Start of Block

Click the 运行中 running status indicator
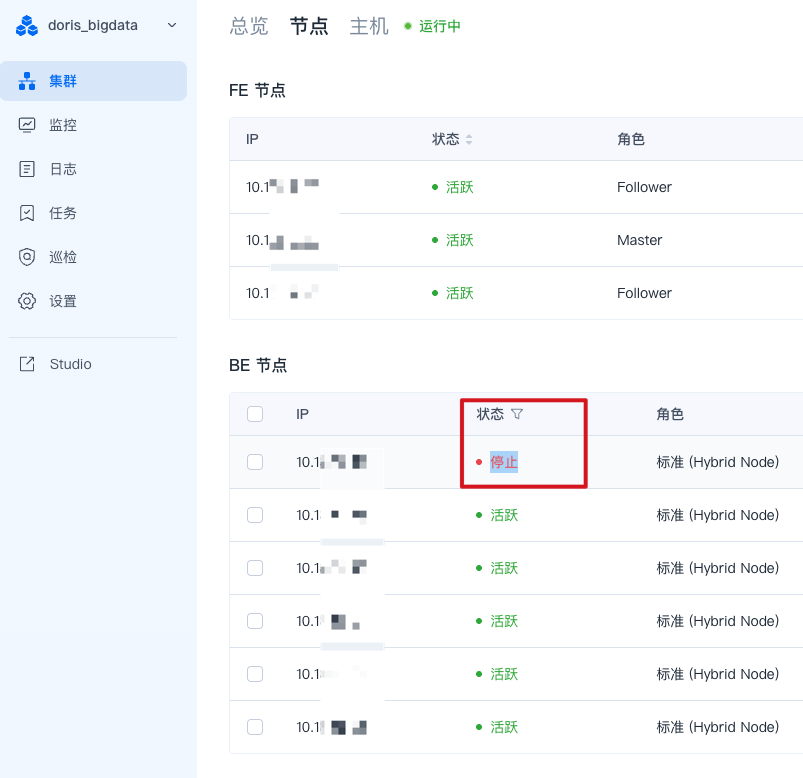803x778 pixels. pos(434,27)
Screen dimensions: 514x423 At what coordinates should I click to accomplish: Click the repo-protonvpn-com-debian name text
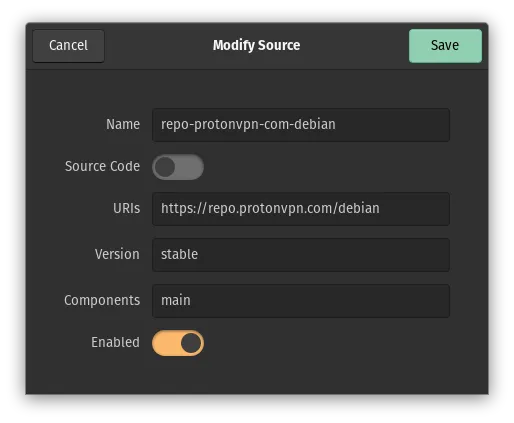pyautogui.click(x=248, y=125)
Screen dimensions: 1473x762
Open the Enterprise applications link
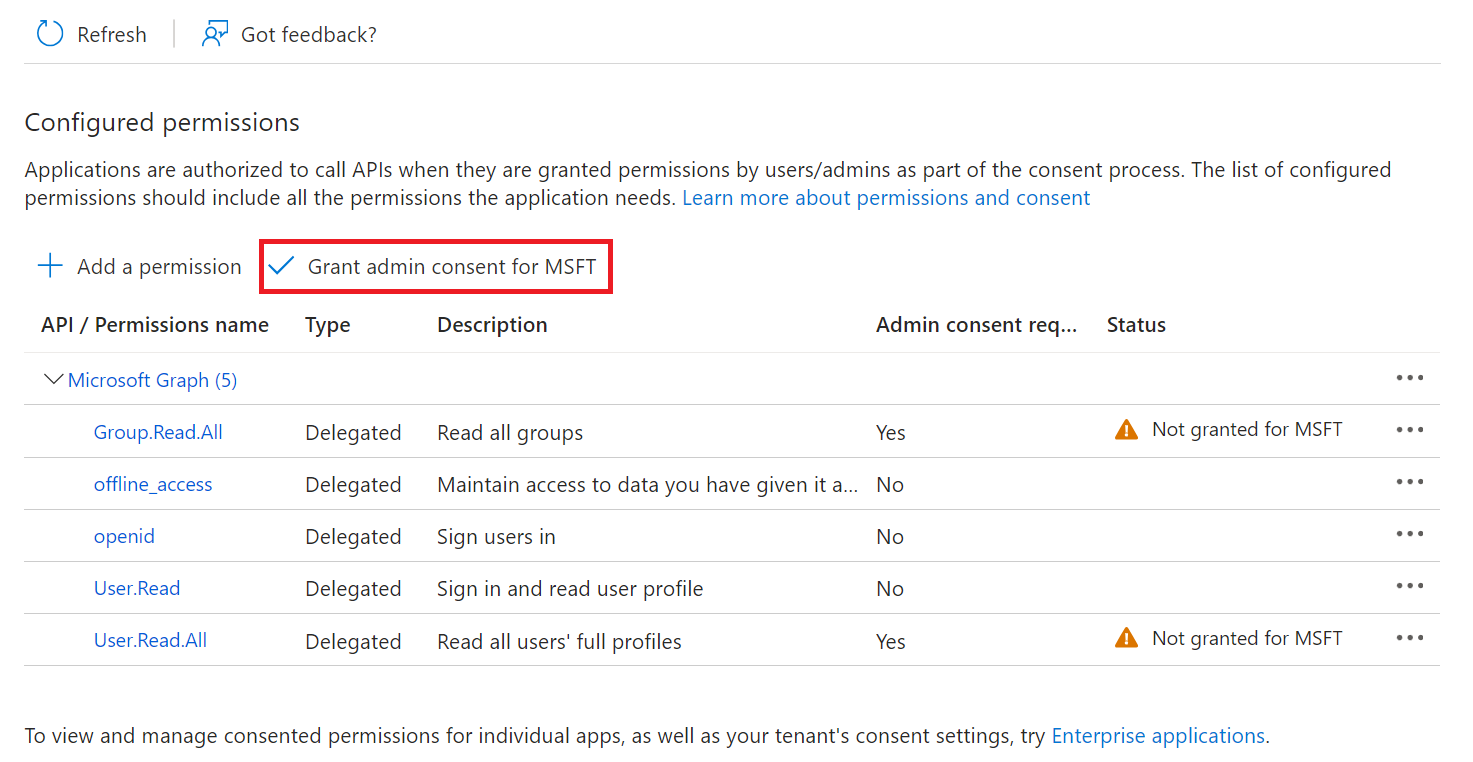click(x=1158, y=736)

End of Block

= Task requirements =
Repeat the material exactly, without images.

= Response for this exercise =
Click the 运行中 running status indicator
803x778 pixels. pos(434,27)
Screen dimensions: 514x423 At what coordinates should I click to accomplish: Click the repo-protonvpn-com-debian name text
pyautogui.click(x=248, y=125)
Screen dimensions: 1473x762
Open the Enterprise applications link
click(x=1158, y=736)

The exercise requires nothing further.